# EECS 151/251A Homework 4 

Due Friday, Oct $2^{\text {nd }}, 2020$

## Midterm Practice [1 pt]

Before you start the rest of this homework assignment, please practice the mechanics of the midterm exam. Everything must be uploaded by Friday, October 2 (same time as this HW).

1. Make sure you read through the Exam Policy. Set up your workspace and Zoom to conform to the rules in the policy.
2. Submit your Zoom meeting ID that you will use for the exam to this form.
3. For this mock exam, you will just solve the practice problems on the next page only. Set up your recording and workspace according to the policy, solve the problem as you would on the actual exam (give yourself 5 minutes), then end the recording.
4. Upload your completed problems to Gradescope, under the assignment "Practice Exam". This will not be graded for correctness, just for completion.
5. Submit your recording link to this form. GSIs will contact you before the midterm if there are any issues with your recording.

* **Extracted material**:

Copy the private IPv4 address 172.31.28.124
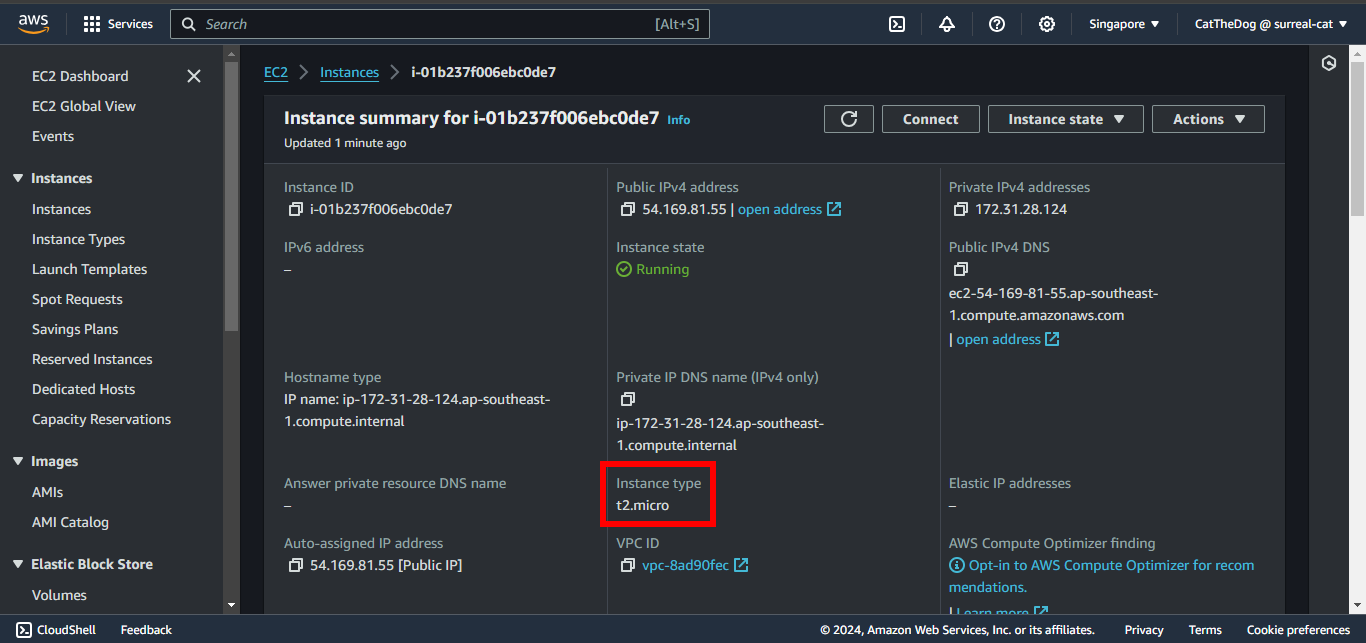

--

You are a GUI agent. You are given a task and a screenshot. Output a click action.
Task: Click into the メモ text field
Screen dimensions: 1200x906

* **Required work**: From the homework page's midterm practice steps, list each item the student must submit or upload, and where it goes. The records above are separate material, unrelated to the homework page.

* **The completed task**:
- Zoom meeting ID for the exam: submitted to a form
- Completed practice problems: uploaded to Gradescope under the assignment "Practice Exam"
- Recording link: submitted to a form